In this research, a BTMS with immersion cooling was designed based on the electric–thermal coupled model of lithium-ion battery and the coolant of dimethyl silicone oil. The performance of the BTMS with immersion cooling was obtained through numerical calculations and compared with that with natural cooling. The effects of different parameters on the performance of immersion cooling were investigated. The following conclusions were obtained:
1.
Compared with natural cooling and stationary immersion cooling, flowing immersion cooling can significantly reduce the MAT of the cell and the temperature of the tabs during the 3 C discharging process, even at a flow rate of 1 mm/s.

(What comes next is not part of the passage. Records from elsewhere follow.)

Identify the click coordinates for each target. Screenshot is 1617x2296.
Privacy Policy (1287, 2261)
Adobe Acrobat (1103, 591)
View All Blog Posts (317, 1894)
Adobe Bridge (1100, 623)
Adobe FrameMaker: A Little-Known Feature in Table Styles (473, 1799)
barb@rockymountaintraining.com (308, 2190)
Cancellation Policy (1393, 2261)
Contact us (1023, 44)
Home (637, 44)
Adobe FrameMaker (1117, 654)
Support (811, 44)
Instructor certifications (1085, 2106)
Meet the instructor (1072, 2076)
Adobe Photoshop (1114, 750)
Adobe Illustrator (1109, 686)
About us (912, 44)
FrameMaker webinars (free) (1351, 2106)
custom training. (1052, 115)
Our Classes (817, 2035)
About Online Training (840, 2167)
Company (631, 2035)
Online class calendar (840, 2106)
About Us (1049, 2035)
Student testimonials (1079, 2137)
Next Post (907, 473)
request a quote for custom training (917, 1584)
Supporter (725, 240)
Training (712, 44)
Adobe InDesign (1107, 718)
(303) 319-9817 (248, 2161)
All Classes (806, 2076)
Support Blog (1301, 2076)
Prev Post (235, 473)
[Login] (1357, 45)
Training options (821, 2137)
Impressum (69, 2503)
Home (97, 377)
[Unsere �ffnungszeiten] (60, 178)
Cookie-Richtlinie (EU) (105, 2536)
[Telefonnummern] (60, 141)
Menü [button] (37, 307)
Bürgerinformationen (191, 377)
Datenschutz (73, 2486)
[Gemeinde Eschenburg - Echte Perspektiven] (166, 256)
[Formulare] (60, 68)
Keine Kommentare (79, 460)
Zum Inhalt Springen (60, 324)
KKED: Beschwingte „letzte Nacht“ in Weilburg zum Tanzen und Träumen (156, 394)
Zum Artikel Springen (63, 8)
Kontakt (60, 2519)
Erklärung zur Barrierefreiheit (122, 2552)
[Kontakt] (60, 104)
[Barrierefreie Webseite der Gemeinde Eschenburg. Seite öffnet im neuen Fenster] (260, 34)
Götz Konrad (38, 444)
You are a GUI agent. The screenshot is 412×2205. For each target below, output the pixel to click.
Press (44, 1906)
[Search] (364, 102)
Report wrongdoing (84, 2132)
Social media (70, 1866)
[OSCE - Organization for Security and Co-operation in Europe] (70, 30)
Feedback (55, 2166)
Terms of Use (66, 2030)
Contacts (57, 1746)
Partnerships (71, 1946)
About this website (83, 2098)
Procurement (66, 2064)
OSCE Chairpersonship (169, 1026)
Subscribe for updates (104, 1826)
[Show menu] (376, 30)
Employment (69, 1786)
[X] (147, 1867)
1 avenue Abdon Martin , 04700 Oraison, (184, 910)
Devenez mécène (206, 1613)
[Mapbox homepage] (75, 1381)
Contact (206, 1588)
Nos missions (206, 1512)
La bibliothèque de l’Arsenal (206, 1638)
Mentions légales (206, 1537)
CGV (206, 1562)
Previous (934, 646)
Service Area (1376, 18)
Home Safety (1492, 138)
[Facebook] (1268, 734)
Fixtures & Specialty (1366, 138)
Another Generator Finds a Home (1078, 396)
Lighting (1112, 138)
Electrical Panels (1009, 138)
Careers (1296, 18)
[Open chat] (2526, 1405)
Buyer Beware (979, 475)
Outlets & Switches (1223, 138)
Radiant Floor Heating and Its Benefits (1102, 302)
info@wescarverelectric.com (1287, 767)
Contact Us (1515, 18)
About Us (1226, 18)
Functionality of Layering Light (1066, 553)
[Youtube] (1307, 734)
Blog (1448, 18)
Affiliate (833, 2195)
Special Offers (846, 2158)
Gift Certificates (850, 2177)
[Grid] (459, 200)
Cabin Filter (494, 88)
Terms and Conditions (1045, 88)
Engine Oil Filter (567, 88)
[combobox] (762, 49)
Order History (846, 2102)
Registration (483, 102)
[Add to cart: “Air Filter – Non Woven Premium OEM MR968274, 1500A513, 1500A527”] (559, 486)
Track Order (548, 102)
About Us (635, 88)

However, both the stationary immersion cooling and the flowing immersion cooling at 1 mm/s increase the MATD of the cell significantly;
2.
Within a certain range, the MAT and MATD of the cell can be greatly reduced by increasing the flow rate and specific heat capacity of the coolant. Increasing the thermal conductivity of the coolant can reduce the MAT and MIT of the cell, but has little effect on the MATD. The viscosity of the coolant basically does not affect the temperature of the cell;
3.
The pressure drop of the coolant varies with the flow rate and viscosity of the coolant proportionally. Lower flow rate and smaller viscosity can reduce the energy consumption of the system. The specific heat capacity and thermal conductivity of the coolant basically do not affect the pressure drop;
4.
Compared with other BTMS technologies, the structure design of the BTMS with immersion cooling is simple and compact. Its pressure drop is lower, and it can achieve a better cooling effect with smaller power consumption. The temperature uniformity can also be improved through the adjustments of design and working parameters. So, the BTMS with immersion cooling has good application prospects in electric vehicles.

Author Contributions

Conceptualization, Y.W. and Y.Z.; methodology, Y.Z.; software, Y.Z. and Z.W.; validation, Y.W. and Y.Z.; formal analysis, Y.Z.; investigation, Y.Z.; resources, Z.X.; data curation, Z.W.; writing—original draft preparation, Y.Z.; writing—review and editing, Z.X. and Y.W.; visualization, Z.W.; supervision, Y.W.; project administration, Z.X.; funding acquisition, Z.X. and Y.W. All authors have read and agreed to the published version of the manuscript.

Funding

This work is supported by Shandong Provincial Natural Science Foundation, China (ZR2020ME138); Guangdong Provincial Natural Science Foundation, China (2022A1515010240); National Key R&D Program of China (SQ2020YFF0416411); Key R&D Program of Shandong Province (2019JZZY010914); Foundation of State Key Laboratory of Automotive Simulation and Control (20181102).

Data Availability Statement

The data that support the findings of this study are available from the corresponding author upon reasonable request.

Conflicts of Interest

There are no relevant financial or non-financial competing interests to report.